WORK REQUIRED ▸
In your copy of the listing below, reproduce each word exactly and include no pictures.

THE DATA ▸
*** Begin section ***
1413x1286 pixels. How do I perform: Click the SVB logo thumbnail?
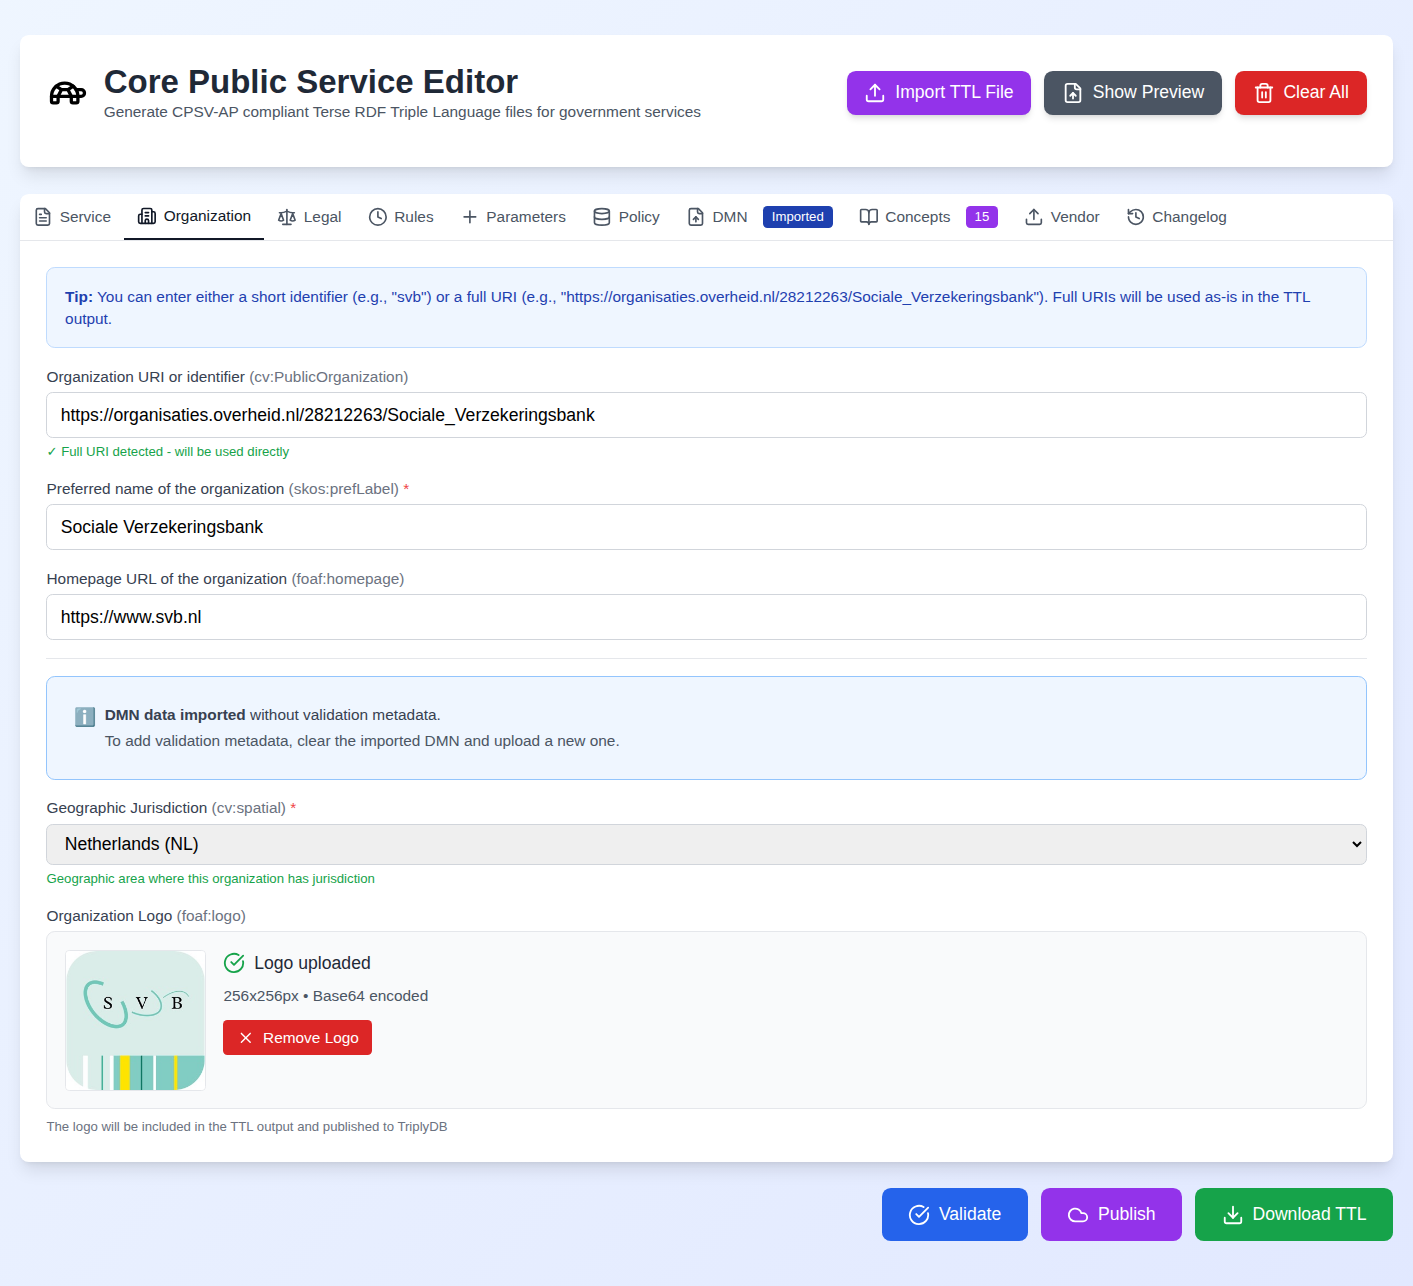[136, 1020]
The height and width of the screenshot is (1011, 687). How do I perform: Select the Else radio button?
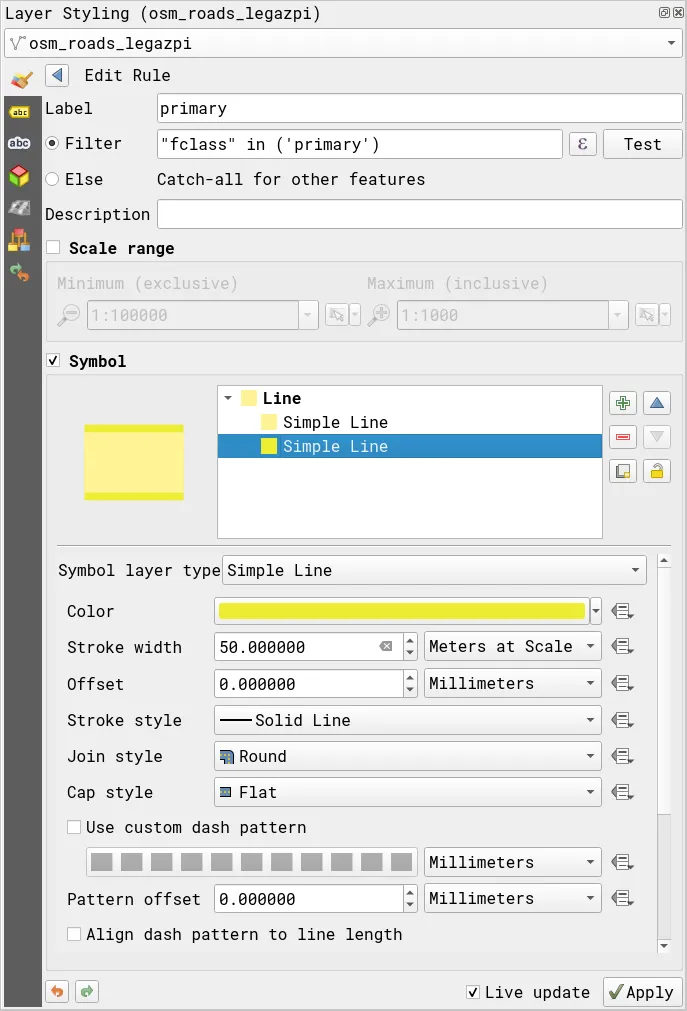click(53, 179)
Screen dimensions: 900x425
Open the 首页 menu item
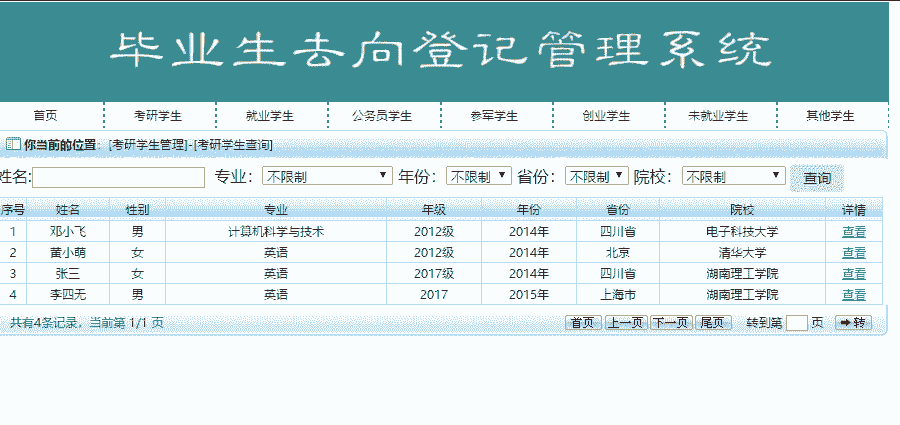(x=46, y=115)
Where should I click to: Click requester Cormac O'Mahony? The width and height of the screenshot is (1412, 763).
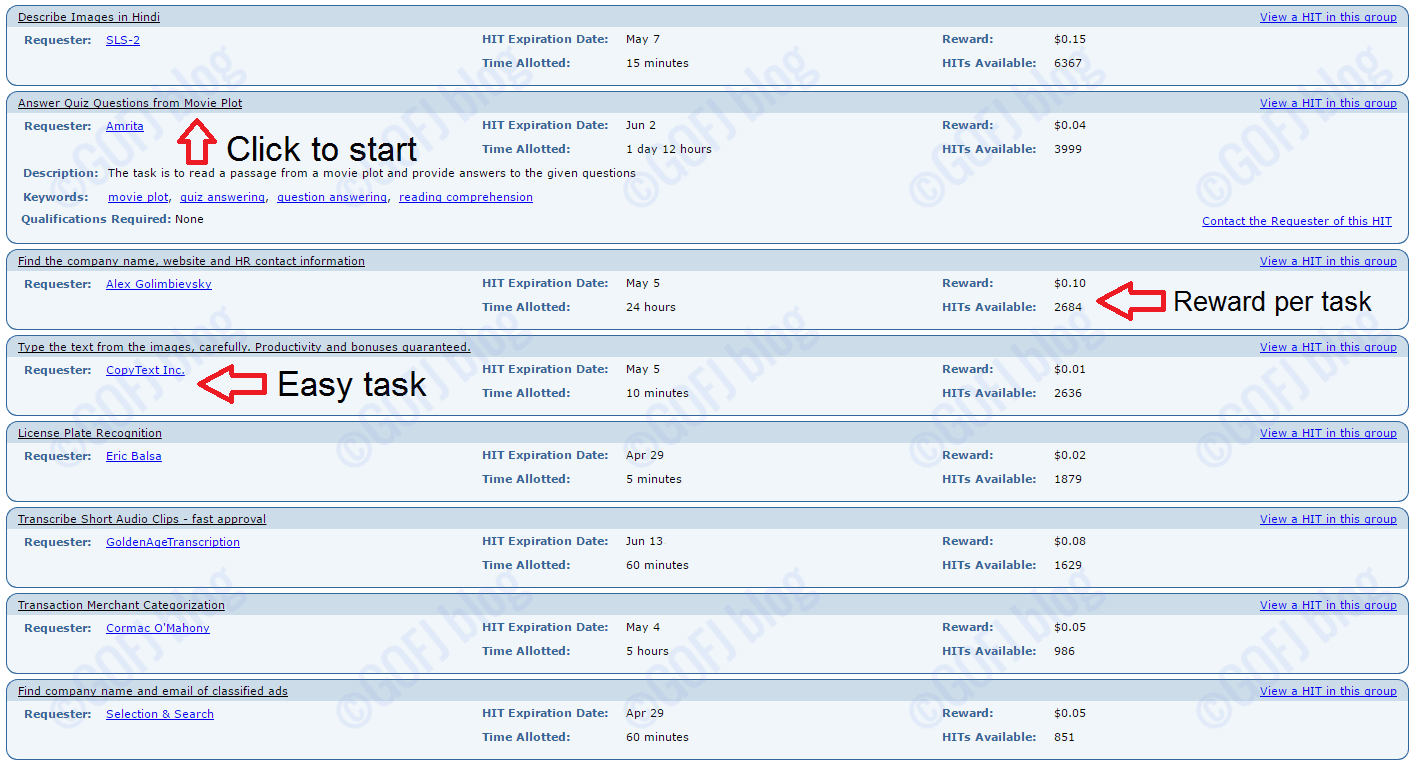pyautogui.click(x=157, y=628)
*** End section ***
TASK ANSWER ▸
1413x1286 pixels. How do I perform: Click the SVB logo thumbnail?
[136, 1020]
The height and width of the screenshot is (1011, 687). How do I perform: Select the Else radio button?
click(53, 179)
Screen dimensions: 900x425
Open the 首页 menu item
(x=46, y=115)
Where should I click to: Click requester Cormac O'Mahony? The width and height of the screenshot is (1412, 763).
pyautogui.click(x=157, y=628)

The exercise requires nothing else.